Storie Web giovedì, Ottobre 16
Notiziario

Idee embrionali di nuove tecnologie all’avanguardia per l’agroalimentare. Arrivano già da tutta Italia. A candidarsi, per accedere al percorso intensivo di formazione, mentorship e confronto con aziende e investitori, sono studenti, ricercatori, startupper. Ma anche atenei che hanno allevato e lanciato spin-off. «Il nostro obiettivo è quello di far uscire la ricerca dai laboratori per farla entrare direttamente in contatto con le imprese e con il mercato, superando le difficoltà che ancora ci sono nel trasferimento tecnologico alle aziende», dice Filippo Federico, ecosystem manager del Verona agrifood innovation hub (Vaih), il polo veneto nato due anni fa per disseminare innovazione e formazione nell’agroalimentare, dal campo alla tavola, cercando di stabilire sinergie tra industria e centri di ricerca. Si deve proprio a Vaih il lancio di Foodtech Incubator. E della sua prima call che resterà aperta fino al 21 ottobre. Per poi selezionare fino a 10 progetti.

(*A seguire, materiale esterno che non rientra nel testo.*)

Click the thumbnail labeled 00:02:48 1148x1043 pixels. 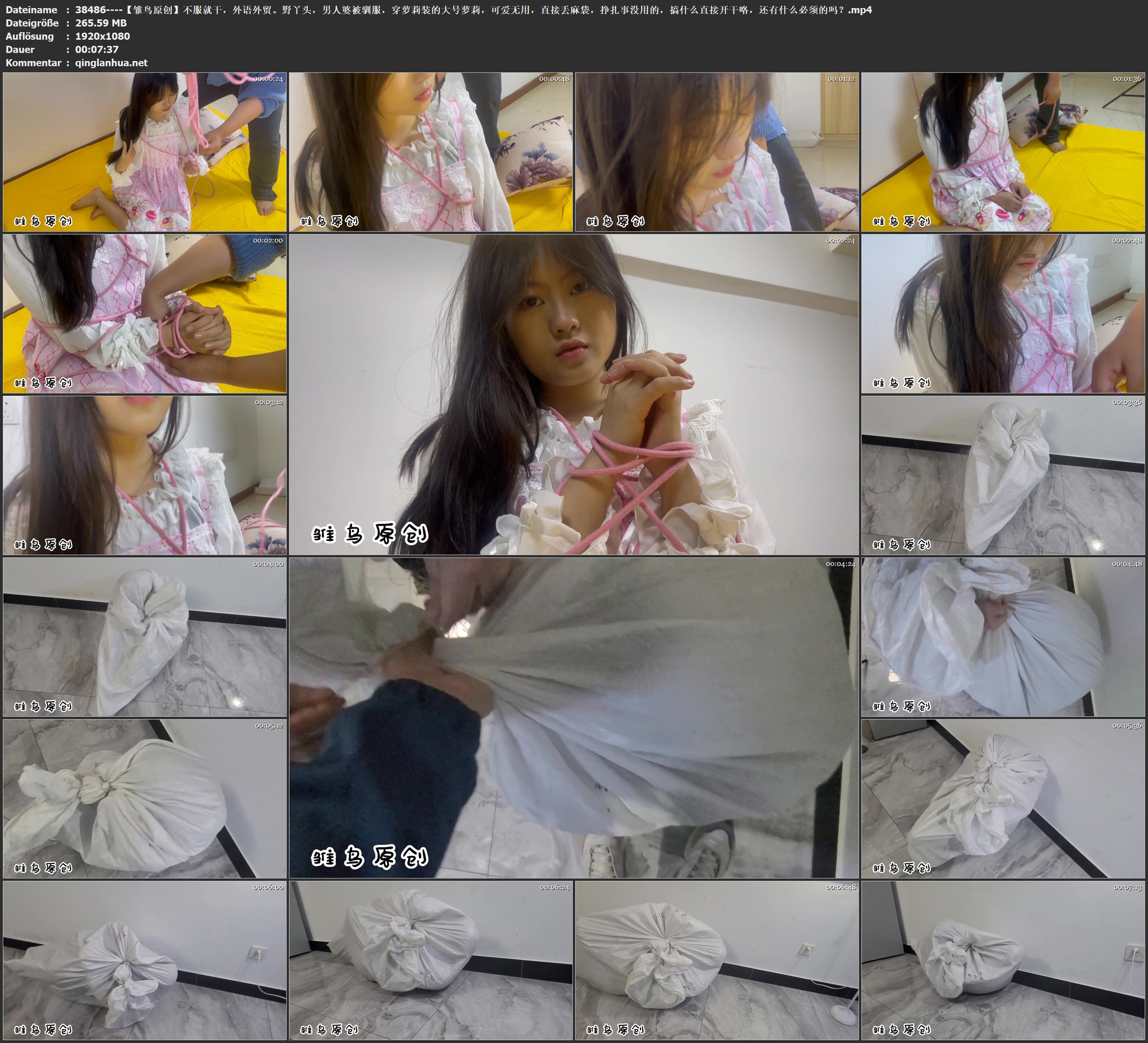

E contribuire a colmare gli spazi vuoti nel rapporto tra università, centri di ricerca e mondo delle imprese.

I partner: atenei, banche, acceleratori

Una scommessa che coinvolto, tra gli altri, gruppi bancari, Comune e Confindustria di Verona. Poi due realtà industriali del settore, Vason Group, colosso nel campo dei prodotti per l’enologia, e Molino Padano (farine professionali e per l’industria), che ha il proprio stabilimento produttivo a Salara, in provincia di Rovigo. Ancora: Eatable Adventures, acceleratore foodtech su scala mondiale. Perché il potenziale c’è, come ha dimostrato l’ultima edizione di Foodseed, programma di sostegno alle start up, dalla quale sono emerse nuove imprese innovative come l’emiliana Mama Science (biomateriali per il packaging alimentare), Nous Energy (Piemonte) che con Koncentra ha messo a punto l’alternativa alla caffeina che migliora le prestazioni cognitive, la veneta Asteasier (biotecnologie per la produzione sostenibile di ingredienti naturali per la mangimistica e la nutraceutica).

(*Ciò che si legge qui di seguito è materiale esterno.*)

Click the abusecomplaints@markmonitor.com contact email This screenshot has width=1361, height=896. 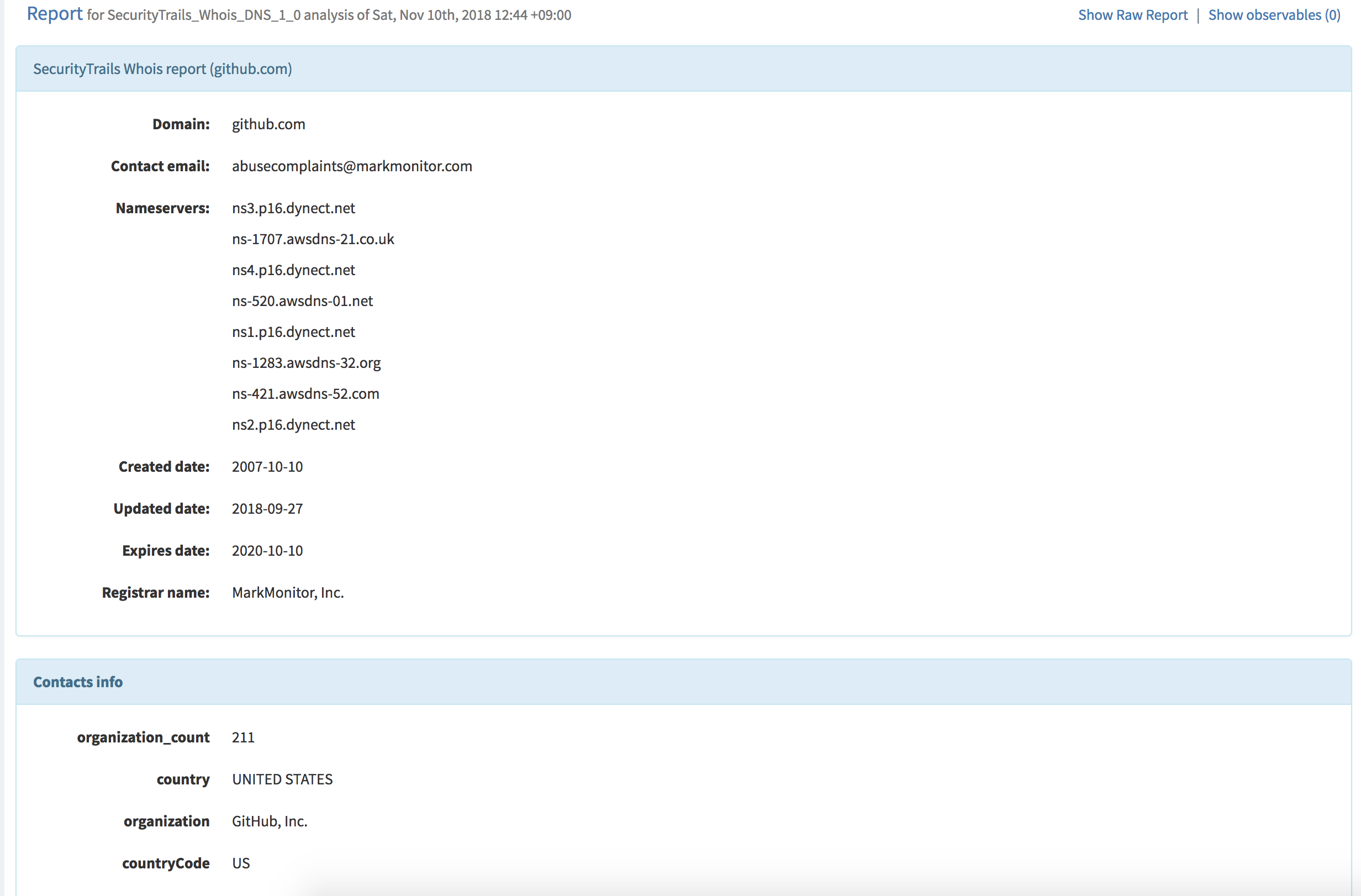352,166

Troppe collaborazioni spot con le università

L’anno scorso solo poco più del 15% delle nuove tecnologie per l’agrifood è nato dalla collaborazione con una università. Mentre quasi il 77% è stato sviluppato all’interno della start up stessa. «Tutte le aziende hanno amministratori delegati che lavorano sull’innovazione ma il problema è quello di agire nell’ambito dell’open innovation – prosegue Federico – e di trovare nuovi punti di contatto tra ricerca e imprese».

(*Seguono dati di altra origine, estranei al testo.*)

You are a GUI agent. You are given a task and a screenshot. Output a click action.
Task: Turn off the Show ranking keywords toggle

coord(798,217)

Vaih sta cercando identificare tutte le esigenze delle aziende. «Abbiamo visto che le tecnologie più richieste sono quelle relative all’intelligenza artificiale, al biotech all’internet of things», spiega Federico. Una mappatura che è necessaria anche per selezionare le idee più interessanti.

I criteri che saranno utilizzati? Prima di tutto la scalabilità: vale a dire che sarà valutata la possibilità concreta di una start up innovativa di resistere e rispondere positivamente a un espansione del mercato. Poi sarà presa in esame la capacità altrettanto concreta di portare effettivo valore alla filiera. Ciò che interessa ora al polo veronese è la creazione delle condizioni per far nascere nuove imprese ad alto potenziale.